Effect of Processing Parameters and Shape of Blade on the Solidification of Single-Crystal CMSX-4 Ni-Based Superalloy

Abstract

The effect of mold withdrawal velocity, heater and pouring temperatures and the thickness of blade root on the solidification parameters and shape of the liquidus isotherm as well as microstructure of single-crystal CMSX-4 nickel-based superalloy, manufactured by the Bridgman method, has been analyzed in the article. The temperature gradient G, solidification rate v and location of the liquidus isotherm were determined in relation to the radiation baffle on the basis of temperature measurements conducted in nine test points along the height of castings (140 mm) with different thicknesses of root (27, 15 and 7 mm) and withdrawal velocities of 3 and 5 mm/min. The increase of root thickness, relative to the airfoil, resulted in the rise of inhomogeneity of solidification parameters as well as the primary dendrite arm spacing and unsteady state solidification along the whole blade height. However, in the case of blade with constant thickness, the steady-state solidification was created at the distance of 65 to 130 mm from its base. The increase of mold withdrawal velocity caused the decrease of temperature gradient. However, the solidification rate was different from the mold withdrawal velocity, especially in the root and middle part of the airfoil.
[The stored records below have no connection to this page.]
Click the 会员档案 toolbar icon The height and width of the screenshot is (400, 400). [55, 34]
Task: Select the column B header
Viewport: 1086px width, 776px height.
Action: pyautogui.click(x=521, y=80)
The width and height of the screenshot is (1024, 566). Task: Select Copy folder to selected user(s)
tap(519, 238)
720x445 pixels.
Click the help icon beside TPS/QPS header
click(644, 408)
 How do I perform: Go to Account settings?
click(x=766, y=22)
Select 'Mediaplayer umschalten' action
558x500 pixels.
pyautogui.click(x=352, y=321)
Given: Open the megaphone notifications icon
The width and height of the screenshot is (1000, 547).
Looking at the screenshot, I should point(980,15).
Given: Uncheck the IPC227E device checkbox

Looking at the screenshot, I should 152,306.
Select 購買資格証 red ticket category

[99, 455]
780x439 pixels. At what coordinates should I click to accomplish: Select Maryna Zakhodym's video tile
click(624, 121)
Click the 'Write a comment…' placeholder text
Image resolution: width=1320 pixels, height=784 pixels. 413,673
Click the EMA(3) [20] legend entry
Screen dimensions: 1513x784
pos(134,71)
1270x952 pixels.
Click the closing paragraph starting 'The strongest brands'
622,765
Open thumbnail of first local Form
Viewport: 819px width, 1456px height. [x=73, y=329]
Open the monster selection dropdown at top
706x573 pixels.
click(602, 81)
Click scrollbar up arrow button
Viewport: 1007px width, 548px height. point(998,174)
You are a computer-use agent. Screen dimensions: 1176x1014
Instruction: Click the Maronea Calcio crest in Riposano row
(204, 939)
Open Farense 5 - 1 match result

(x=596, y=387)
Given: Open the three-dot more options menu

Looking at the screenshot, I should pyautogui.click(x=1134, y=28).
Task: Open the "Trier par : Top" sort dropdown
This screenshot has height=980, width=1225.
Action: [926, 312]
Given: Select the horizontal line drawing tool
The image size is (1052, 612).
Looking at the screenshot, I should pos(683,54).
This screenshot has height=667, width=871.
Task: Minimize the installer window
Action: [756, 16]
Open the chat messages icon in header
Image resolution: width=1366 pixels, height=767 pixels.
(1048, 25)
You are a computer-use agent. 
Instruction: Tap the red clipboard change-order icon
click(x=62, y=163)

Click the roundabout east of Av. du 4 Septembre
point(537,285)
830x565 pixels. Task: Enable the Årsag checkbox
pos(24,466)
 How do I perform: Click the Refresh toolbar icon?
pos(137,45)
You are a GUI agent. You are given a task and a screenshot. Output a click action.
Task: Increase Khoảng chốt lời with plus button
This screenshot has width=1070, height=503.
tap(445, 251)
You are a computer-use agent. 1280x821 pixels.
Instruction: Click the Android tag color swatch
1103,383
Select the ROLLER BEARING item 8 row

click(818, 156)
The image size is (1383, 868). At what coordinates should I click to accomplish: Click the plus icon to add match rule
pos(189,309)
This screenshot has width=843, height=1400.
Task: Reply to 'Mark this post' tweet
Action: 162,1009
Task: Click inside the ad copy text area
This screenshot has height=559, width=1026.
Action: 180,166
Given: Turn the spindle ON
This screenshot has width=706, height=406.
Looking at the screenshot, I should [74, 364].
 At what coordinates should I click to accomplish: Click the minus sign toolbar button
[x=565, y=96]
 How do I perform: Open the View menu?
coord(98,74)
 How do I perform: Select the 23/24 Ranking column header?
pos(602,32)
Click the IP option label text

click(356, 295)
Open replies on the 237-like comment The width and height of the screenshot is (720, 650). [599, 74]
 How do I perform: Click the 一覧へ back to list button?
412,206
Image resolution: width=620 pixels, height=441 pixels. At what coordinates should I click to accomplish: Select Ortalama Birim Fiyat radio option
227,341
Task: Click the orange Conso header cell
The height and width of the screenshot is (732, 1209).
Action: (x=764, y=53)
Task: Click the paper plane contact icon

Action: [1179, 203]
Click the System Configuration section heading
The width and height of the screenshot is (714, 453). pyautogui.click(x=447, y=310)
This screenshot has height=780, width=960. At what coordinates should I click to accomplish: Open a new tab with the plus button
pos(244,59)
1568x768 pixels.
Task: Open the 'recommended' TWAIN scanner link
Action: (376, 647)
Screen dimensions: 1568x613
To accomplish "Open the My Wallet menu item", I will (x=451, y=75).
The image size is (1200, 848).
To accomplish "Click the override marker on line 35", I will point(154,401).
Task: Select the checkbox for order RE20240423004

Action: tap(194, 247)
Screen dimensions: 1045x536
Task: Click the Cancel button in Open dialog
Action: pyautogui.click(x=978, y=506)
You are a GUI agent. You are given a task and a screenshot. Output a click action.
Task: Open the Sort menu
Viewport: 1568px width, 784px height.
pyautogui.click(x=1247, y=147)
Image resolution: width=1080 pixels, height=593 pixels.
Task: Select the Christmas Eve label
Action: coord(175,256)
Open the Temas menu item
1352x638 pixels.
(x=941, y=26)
The increase of heater temperature resulted in a rise of temperature gradient and reduction of the curvature of the liquidus isotherm, whereas the pouring temperature did not affect the solidification parameters in the blade. Particularly unfavorable conditions of the solidification process could occur in the middle part of the airfoil and root because of the lowest value of G/v and the largest primary dendrite arm spacing.